On Wed, 2005-04-13 at 11:49 +0300, Thibaut VARENE wrote:

(I've shifted this to -project - it's not really relevant to -private)

> This is yet another interesting concept of freedom, democracy, and
> "interest of our users". For the benefit of the *very small part of
> mind-twisted people that absolutely want to distribute GFDL-ed doc in
> no other ways than those that could potentially infringe the license*,
> we would deprive the immense majority of those moderately sane people
> who just ask for some good doc along their free software, to be able
> to code at pace, distribute their code and doc in regular ways and
> focus on useful things.

We want freedom for everyone we provide software to, not just most
people we provide software to. That /is/ a fundamental part of Debian
and free software.

> I might not grasp the whole concept of it, but I'm having really hard
> time figuring out who would *need* to *distribute* *FREE*
> documentation on encrypted/DRM media, for instance.

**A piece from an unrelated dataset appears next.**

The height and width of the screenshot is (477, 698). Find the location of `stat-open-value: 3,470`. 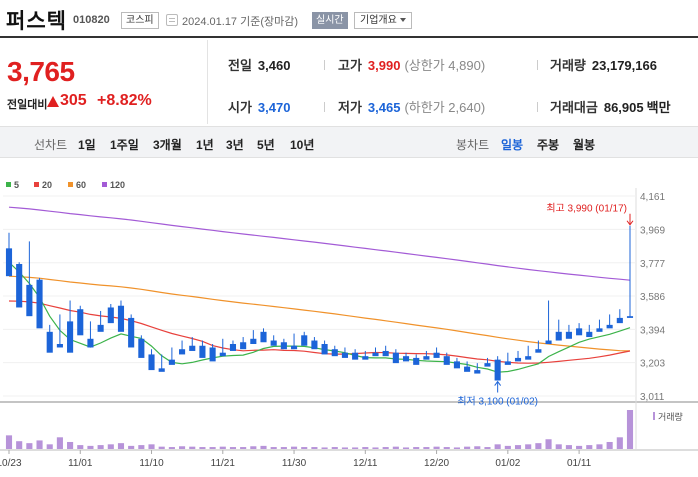

stat-open-value: 3,470 is located at coordinates (274, 108).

Wikipedia is under the GFDL. It would be nice if someone could produce a
portable version of Wikipedia for the Sony PSP, except the media is
DRM-encumbered and so they probably can't. I think that's an excessive
restriction.

> Just to remind you of some obvious fact: when trying to comtempt all
> _minorities_, one usually ends up comtempting *no one*, for it is
> impossible to comtempt *everyone*.

But we *can* make people happy in this respect. It's possible for the
GFDL to achieve its goal without preventing this use case.